Born in Rhode Island, Cardi began playing the violin at the age of six, and made his solo debut with an orchestra at the age of ten. He served as concertmaster of the Boston Youth Symphony, as well as the Pacific Music Festival and Tanglewood Music Center orchestras.
He also took part in masterclasses with the concertmasters of the New York Philharmonic, Boston Symphony and Vienna Philharmonic.
He received his bachelor of music degree from The Colburn School, studying with Robert Lipsett, before going on to study for a masters at The Juilliard School with Catherine Cho and Metropolitan Opera concertmaster David Chan.

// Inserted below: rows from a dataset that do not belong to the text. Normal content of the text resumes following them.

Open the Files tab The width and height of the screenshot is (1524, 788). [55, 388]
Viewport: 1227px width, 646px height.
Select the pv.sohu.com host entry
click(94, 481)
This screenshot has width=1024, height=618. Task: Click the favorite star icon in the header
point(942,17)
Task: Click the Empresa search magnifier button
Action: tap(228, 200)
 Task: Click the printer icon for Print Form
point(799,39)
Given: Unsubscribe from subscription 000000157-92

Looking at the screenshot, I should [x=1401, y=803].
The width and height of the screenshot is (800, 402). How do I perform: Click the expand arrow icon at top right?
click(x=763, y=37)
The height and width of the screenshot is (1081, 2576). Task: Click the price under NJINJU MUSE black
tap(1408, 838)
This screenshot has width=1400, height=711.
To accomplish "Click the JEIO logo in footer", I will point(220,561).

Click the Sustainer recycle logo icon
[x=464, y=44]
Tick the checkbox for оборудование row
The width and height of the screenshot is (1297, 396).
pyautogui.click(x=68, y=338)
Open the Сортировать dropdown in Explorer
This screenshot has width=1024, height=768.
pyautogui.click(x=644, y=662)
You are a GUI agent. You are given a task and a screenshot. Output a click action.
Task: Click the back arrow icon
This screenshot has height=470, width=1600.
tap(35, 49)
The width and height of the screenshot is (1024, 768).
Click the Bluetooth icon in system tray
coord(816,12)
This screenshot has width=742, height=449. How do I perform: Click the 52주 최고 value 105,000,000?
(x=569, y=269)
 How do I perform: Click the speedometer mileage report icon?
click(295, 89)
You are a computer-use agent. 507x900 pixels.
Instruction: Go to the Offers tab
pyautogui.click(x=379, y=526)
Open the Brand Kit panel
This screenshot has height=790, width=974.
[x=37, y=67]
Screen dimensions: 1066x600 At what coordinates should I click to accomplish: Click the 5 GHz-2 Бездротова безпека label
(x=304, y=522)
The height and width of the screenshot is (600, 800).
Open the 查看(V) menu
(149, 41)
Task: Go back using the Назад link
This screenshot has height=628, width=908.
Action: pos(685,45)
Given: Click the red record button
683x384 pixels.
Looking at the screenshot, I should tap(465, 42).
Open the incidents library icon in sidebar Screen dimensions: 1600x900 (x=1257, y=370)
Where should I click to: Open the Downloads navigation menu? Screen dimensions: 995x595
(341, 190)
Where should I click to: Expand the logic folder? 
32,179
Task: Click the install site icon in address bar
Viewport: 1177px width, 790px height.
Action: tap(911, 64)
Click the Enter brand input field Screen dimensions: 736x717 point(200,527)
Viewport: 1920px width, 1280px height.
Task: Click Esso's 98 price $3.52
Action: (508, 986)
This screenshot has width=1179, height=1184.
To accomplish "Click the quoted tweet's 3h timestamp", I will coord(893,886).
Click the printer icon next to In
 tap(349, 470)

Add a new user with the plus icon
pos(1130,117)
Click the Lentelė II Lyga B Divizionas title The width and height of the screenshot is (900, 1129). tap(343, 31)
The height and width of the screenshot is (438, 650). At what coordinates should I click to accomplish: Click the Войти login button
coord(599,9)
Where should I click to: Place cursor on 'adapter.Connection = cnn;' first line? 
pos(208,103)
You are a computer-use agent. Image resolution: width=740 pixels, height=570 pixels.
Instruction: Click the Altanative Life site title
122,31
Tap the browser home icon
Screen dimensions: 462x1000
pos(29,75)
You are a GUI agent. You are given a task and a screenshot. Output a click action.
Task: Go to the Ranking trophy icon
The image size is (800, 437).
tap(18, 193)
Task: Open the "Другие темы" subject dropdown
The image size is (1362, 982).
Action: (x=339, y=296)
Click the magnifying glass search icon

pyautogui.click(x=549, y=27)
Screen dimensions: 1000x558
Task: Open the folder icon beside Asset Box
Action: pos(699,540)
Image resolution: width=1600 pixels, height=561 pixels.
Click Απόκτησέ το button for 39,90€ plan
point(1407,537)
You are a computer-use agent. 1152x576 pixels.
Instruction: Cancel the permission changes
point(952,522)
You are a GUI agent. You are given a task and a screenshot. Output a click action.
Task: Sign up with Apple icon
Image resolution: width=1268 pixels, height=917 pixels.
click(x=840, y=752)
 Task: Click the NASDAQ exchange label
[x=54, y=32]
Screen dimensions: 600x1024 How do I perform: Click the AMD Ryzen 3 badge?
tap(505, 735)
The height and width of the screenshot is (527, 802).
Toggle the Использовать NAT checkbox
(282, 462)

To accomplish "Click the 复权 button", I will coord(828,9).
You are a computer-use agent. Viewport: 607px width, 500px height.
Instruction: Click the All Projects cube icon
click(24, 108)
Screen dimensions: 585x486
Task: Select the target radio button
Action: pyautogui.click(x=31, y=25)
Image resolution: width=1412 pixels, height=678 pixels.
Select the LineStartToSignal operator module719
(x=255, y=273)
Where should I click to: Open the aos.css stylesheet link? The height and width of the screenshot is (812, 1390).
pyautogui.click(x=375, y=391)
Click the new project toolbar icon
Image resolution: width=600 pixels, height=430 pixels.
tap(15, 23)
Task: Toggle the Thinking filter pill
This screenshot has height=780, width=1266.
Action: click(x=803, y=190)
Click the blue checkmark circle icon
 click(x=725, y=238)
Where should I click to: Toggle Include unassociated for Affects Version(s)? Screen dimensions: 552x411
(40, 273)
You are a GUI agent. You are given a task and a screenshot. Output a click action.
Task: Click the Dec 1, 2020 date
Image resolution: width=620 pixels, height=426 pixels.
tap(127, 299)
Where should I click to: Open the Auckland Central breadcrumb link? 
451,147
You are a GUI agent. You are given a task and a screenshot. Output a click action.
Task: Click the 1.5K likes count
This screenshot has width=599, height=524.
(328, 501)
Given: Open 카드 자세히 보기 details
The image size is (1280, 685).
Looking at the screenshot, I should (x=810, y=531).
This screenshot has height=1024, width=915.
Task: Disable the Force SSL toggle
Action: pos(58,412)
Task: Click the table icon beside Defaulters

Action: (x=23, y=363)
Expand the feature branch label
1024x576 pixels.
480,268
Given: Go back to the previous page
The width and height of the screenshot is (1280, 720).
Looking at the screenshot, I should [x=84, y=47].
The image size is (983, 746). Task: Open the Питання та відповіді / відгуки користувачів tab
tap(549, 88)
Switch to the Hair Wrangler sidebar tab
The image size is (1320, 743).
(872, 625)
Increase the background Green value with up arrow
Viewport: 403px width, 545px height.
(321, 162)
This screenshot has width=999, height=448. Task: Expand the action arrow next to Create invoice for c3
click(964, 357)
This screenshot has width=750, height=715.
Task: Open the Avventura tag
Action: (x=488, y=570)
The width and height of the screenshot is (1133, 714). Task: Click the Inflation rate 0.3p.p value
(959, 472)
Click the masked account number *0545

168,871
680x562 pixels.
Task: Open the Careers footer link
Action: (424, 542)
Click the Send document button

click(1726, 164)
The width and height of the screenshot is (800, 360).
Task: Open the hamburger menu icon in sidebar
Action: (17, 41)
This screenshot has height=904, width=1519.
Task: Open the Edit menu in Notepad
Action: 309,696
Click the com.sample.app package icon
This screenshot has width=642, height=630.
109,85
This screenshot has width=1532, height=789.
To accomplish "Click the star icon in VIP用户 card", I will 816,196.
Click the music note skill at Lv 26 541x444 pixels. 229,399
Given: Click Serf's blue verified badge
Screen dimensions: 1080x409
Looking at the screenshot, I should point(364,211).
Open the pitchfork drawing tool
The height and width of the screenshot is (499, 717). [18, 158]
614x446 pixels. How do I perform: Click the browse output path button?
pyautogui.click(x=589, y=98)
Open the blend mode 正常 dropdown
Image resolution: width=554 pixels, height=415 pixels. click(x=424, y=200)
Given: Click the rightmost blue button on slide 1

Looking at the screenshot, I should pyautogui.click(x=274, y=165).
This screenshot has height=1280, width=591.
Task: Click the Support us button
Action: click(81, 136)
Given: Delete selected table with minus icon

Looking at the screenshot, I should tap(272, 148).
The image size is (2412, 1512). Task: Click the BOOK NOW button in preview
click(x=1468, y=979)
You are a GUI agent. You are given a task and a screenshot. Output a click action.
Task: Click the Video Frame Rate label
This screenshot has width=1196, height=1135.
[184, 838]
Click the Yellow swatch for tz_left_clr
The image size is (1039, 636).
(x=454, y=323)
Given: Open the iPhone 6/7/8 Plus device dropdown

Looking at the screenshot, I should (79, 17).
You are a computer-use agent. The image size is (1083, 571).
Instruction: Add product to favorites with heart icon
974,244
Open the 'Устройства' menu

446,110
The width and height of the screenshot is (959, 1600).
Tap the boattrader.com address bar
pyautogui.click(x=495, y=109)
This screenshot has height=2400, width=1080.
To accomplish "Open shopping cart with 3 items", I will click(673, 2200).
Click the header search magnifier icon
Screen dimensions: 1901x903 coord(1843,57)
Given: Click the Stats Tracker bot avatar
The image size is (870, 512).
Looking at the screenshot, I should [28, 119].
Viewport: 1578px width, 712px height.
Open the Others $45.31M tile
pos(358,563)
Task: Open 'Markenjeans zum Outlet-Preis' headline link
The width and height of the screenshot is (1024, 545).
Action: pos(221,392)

As an aspiring conductor, Cardi conducted the New World Symphony, the Pierre Monteux Festival Orchestra, the Eastern Music Festival Orchestra and Nashville SInfonietta. He served as Schwarz’s assistant at the University of Miami, where he was associate conductor of the Frost Symphony Orchestra.
He designed and presented music projects in schools, museums, and children’s hospitals, and brought classical music into juvenile detention centres in collaboration with South Florida Cares, an organisation focused on supporting young people with mental health and wellness.
He was previously a nationally ranked tennis player - reaching the position of No.2 in New England.
Tributes have been pouring in on his Facebook page. Grace Choi writes:
‘Whatever was tormenting you, I hope you’ve been freed from. I really wish that…Why does it feel like such a tragedy often hits the most tender-hearted, first-rate of people?’
Mia Laity writes: ‘It floors me how much he managed to do in the short time he was here, while carrying such a heavy weight. Underneath his wacky sense of humor, Greg was a genuine, kind, and sensitive person. He was a sincere musician, an ego-less rehearser, and always focused on reaching forward. I would get so mad when he seemed to not see how good he already was so I told him often, though I don’t know if he ever believed me.’
Meanwhile Annie Shaw writes: ‘Greg, you were one of a kind, and so loved by all that were lucky enough to know you.’